-- Opening Marker --
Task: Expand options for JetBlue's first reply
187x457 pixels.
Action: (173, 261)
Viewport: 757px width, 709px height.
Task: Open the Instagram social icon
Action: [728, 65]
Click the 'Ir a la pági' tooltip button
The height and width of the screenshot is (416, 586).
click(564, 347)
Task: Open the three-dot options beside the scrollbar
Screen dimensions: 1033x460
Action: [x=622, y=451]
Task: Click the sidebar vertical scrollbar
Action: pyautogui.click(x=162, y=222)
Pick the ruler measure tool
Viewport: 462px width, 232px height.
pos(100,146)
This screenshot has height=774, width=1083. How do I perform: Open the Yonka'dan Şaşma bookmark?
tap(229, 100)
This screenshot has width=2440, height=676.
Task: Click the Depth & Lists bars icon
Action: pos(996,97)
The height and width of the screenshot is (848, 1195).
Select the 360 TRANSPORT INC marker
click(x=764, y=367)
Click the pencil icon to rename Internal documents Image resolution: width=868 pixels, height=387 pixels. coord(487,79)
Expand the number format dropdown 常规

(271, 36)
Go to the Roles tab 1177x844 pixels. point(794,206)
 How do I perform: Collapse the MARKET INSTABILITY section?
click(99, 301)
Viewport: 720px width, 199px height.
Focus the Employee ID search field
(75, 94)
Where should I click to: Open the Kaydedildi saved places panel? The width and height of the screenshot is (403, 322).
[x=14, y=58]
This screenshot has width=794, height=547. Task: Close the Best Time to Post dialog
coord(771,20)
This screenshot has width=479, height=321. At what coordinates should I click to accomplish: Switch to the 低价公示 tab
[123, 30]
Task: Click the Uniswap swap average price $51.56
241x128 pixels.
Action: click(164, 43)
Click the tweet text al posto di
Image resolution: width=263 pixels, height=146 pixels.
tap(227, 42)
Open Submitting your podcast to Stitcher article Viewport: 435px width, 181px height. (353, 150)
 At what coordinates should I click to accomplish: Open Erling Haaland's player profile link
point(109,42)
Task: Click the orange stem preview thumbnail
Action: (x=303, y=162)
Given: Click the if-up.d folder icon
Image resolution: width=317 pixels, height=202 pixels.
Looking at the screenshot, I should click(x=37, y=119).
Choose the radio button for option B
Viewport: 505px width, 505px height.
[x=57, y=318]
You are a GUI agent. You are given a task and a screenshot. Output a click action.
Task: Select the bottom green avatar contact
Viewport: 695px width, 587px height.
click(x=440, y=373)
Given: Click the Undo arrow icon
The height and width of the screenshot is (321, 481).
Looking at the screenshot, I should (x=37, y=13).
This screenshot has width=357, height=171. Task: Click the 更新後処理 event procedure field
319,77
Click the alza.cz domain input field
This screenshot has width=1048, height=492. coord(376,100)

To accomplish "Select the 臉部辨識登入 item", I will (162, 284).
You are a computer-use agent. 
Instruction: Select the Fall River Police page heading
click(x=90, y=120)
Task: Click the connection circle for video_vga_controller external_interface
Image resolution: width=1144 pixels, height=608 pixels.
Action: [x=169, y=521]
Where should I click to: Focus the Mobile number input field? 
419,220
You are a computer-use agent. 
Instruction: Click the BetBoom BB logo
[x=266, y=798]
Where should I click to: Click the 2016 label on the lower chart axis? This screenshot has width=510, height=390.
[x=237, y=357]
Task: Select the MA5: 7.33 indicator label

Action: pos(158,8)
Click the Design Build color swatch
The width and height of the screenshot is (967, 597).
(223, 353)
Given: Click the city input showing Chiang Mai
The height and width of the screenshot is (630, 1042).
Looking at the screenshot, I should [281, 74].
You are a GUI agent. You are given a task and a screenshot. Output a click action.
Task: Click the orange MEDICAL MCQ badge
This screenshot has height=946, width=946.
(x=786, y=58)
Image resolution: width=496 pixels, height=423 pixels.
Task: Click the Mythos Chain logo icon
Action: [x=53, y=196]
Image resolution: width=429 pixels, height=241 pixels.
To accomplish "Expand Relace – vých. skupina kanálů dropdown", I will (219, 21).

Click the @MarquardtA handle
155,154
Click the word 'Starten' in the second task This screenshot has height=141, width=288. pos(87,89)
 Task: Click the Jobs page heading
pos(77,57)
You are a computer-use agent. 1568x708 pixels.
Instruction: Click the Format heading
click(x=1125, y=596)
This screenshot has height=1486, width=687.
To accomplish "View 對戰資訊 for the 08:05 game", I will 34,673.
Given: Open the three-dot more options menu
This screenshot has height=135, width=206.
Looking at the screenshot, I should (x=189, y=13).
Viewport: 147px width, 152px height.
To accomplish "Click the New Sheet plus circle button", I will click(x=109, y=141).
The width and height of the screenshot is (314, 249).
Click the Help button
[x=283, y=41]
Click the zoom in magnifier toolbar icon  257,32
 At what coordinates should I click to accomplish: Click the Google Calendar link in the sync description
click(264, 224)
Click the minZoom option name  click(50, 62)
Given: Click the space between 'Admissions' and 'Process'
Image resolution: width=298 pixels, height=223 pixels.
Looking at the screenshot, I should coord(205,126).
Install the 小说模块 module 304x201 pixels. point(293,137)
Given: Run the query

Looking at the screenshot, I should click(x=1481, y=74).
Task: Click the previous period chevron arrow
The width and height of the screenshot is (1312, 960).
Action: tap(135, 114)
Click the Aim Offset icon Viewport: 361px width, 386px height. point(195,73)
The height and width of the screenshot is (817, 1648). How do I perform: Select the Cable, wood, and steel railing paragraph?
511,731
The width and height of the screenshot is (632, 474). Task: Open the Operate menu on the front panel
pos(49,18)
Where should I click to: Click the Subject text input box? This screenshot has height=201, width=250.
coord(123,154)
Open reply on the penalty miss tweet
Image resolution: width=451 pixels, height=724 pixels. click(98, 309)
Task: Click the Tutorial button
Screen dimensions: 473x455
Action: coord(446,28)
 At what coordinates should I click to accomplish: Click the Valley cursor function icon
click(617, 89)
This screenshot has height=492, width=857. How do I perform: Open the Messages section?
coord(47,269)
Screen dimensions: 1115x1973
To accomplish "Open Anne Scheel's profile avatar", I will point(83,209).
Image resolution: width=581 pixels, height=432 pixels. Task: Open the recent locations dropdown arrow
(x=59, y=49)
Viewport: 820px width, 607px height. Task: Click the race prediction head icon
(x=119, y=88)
-- Closing Marker --
_REQUIREMENT_
Return, from the data, each line where the string "three" occurs.

_YOUR SOLUTION_
Task: Open the three-dot options beside the scrollbar
Given: Open the three-dot more options menu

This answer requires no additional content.